Item-finding records ::
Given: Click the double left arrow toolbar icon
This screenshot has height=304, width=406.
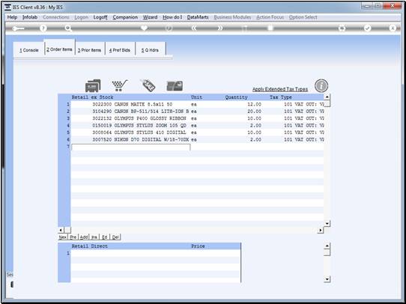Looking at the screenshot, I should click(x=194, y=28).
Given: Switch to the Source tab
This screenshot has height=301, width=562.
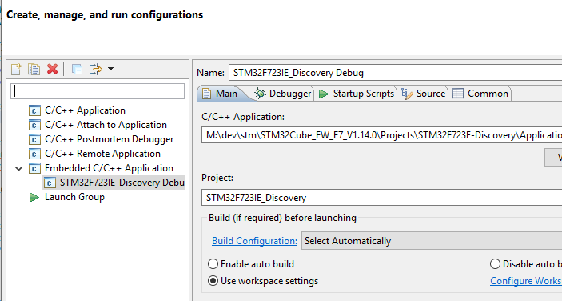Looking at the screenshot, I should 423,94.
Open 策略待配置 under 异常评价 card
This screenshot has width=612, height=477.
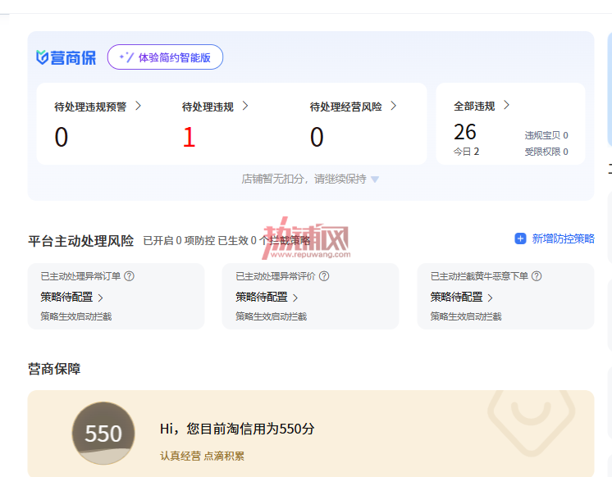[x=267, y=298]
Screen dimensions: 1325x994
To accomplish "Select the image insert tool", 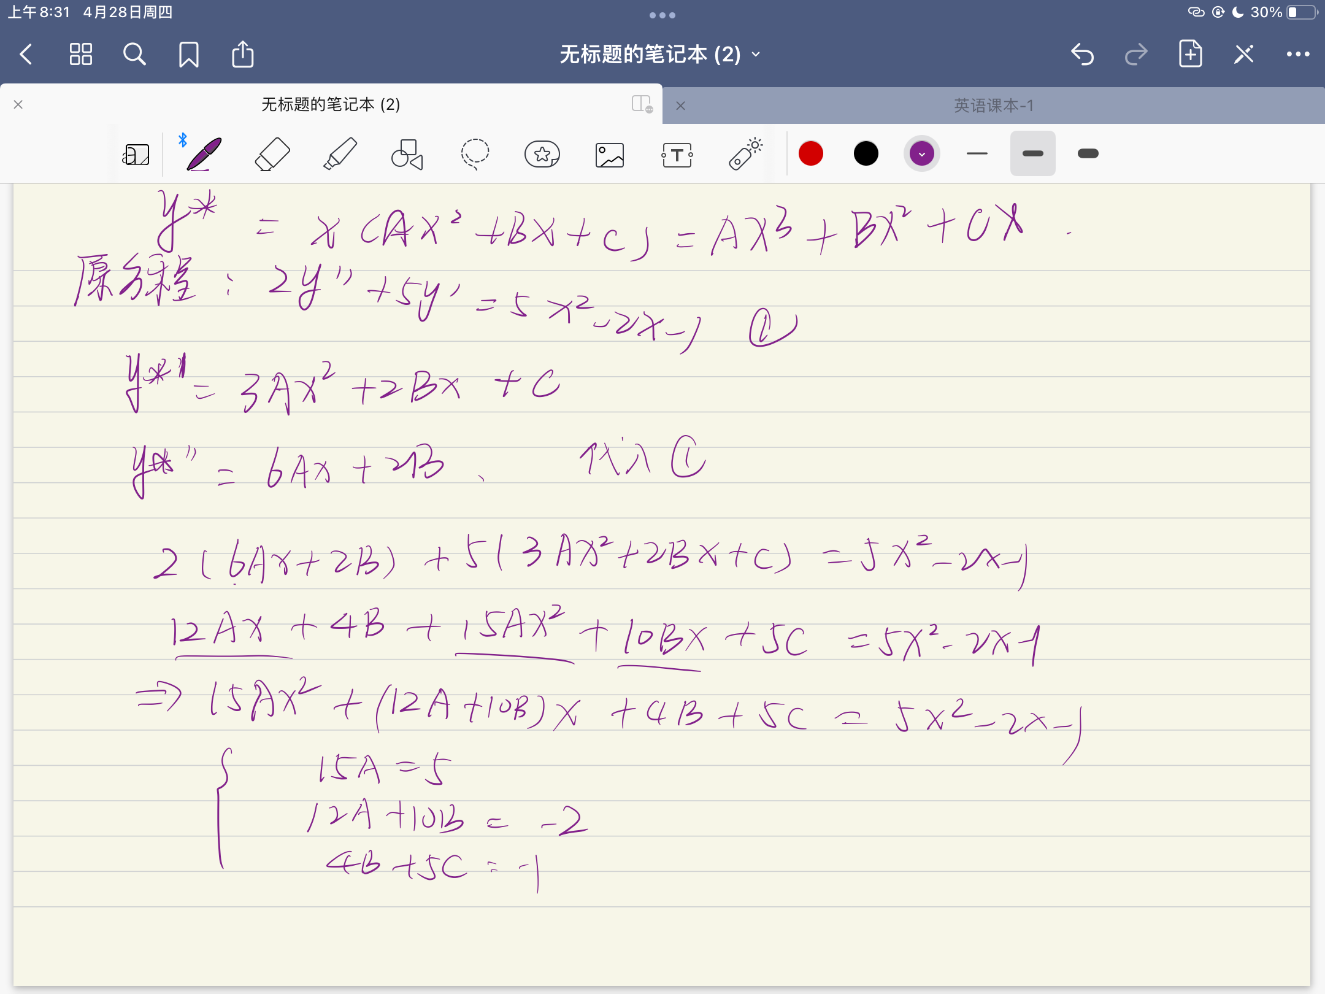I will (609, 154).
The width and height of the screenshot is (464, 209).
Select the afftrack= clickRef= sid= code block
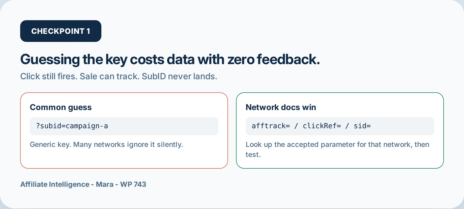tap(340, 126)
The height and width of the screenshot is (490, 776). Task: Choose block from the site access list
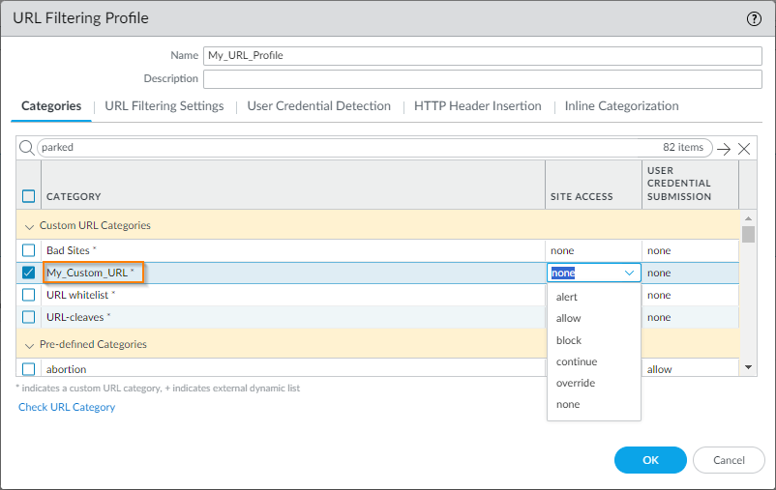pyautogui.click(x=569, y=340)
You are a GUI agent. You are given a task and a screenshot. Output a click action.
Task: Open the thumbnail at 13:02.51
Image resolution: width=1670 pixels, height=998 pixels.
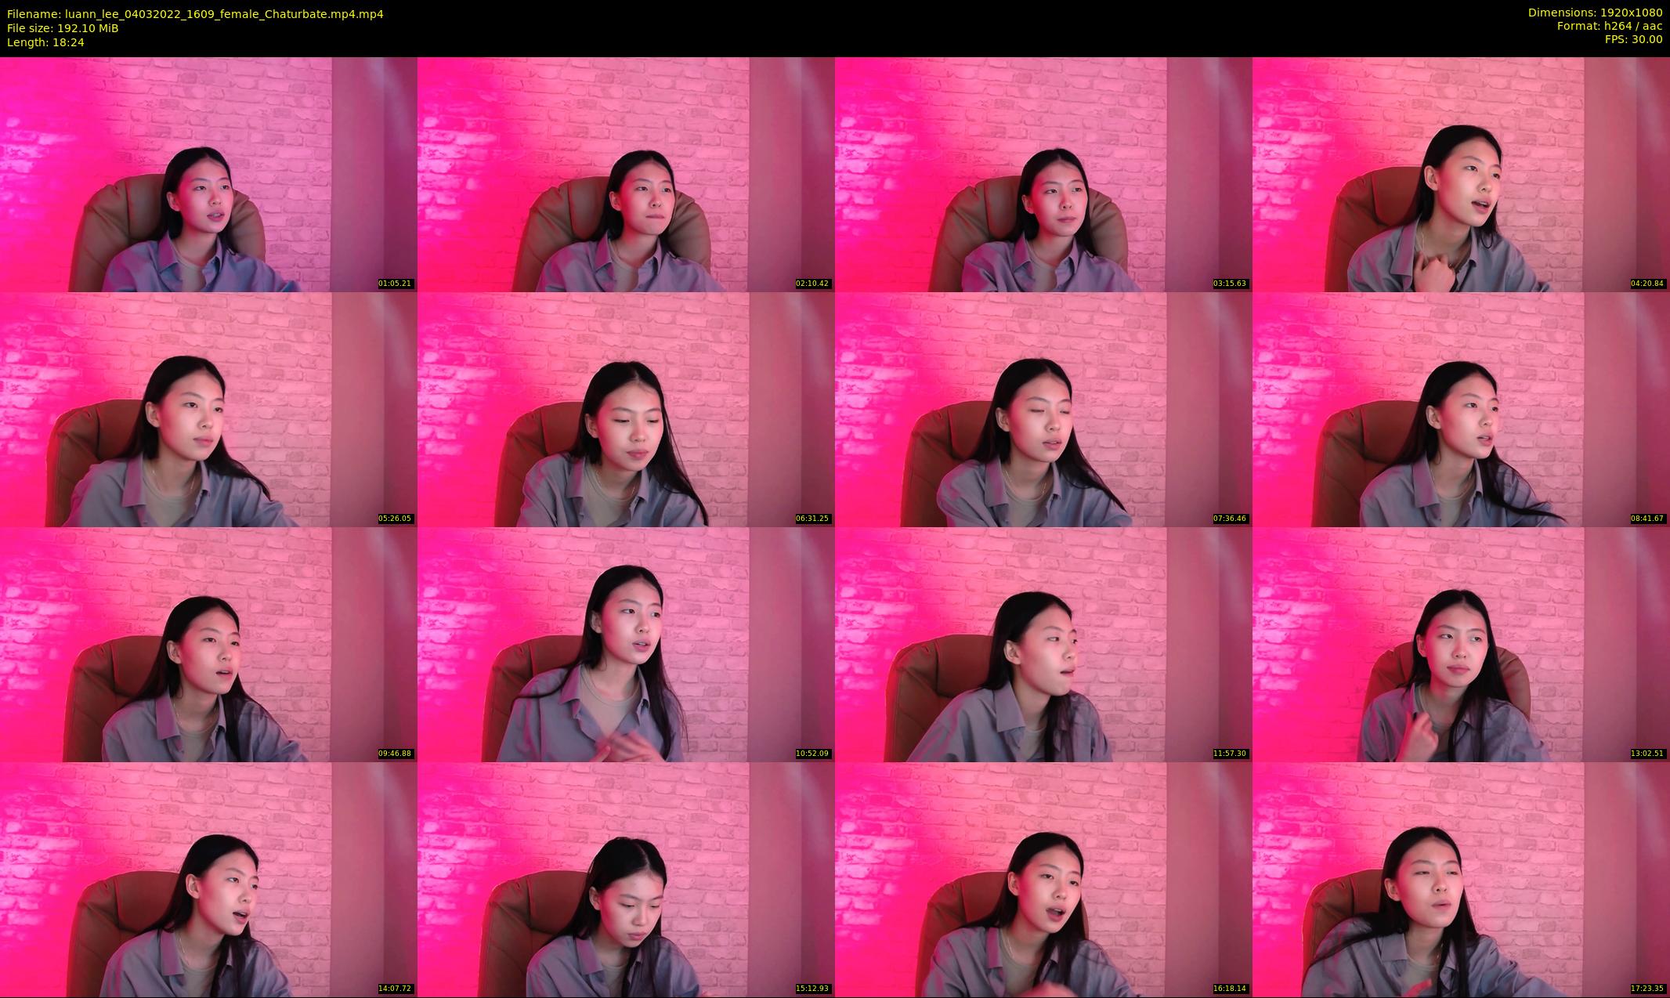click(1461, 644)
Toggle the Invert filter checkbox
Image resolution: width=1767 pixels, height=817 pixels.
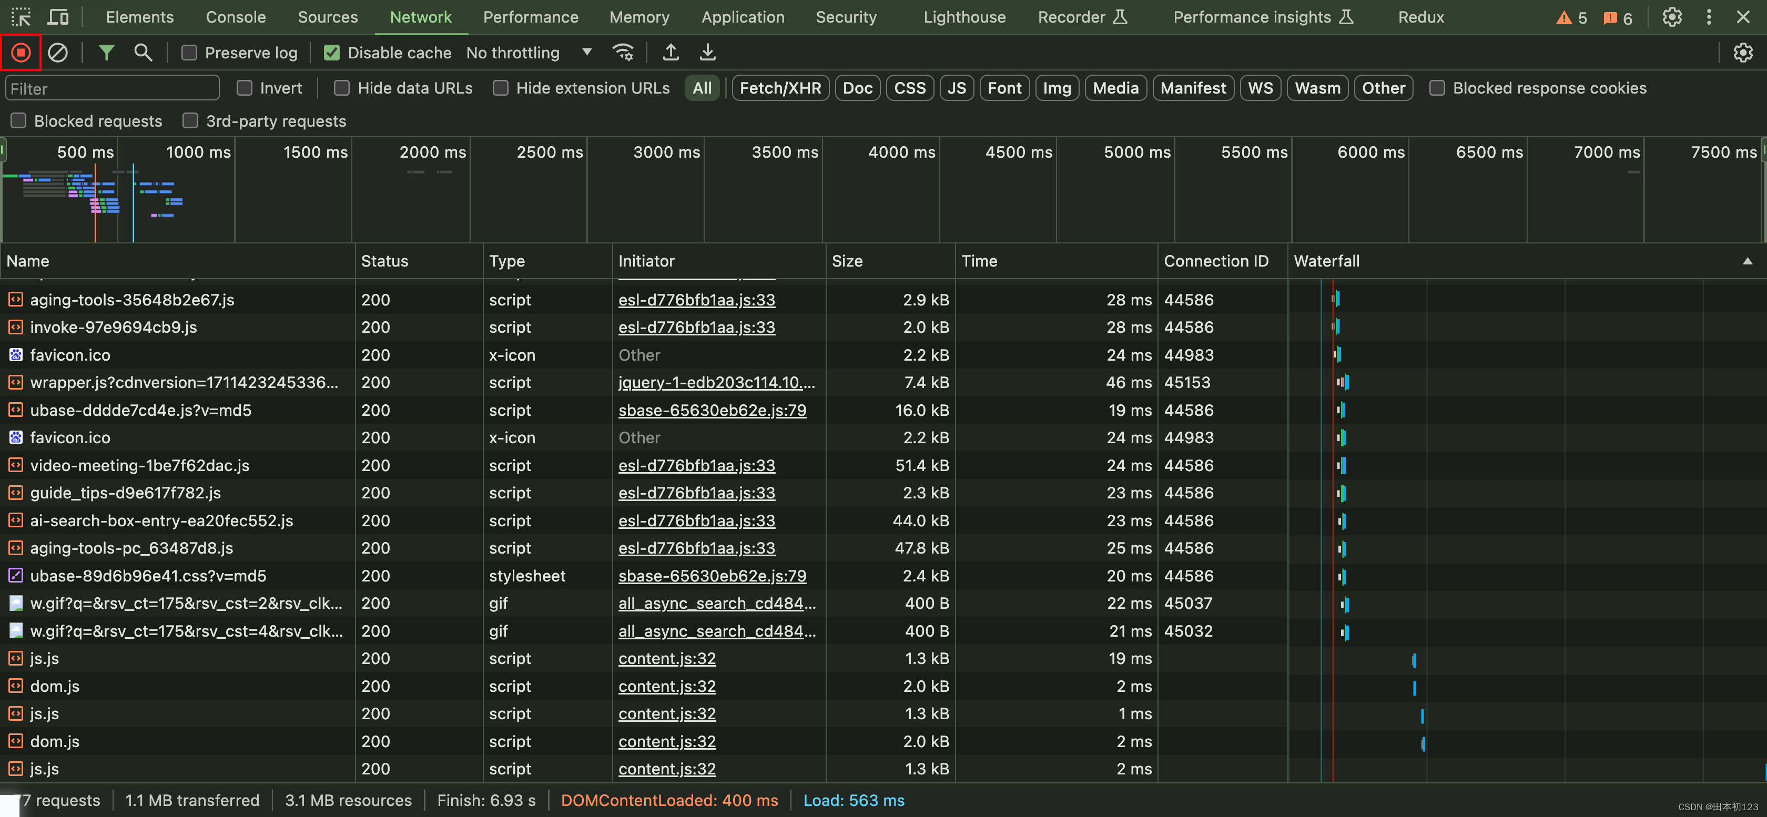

WHAT THE TASK REQUIRES :: Pick out each line in the records above that contains the word "pixels", and copy those lines in full.

ANSWER FOR THIS EXERCISE ::
Image resolution: width=1670 pixels, height=998 pixels.
Image resolution: width=1767 pixels, height=817 pixels.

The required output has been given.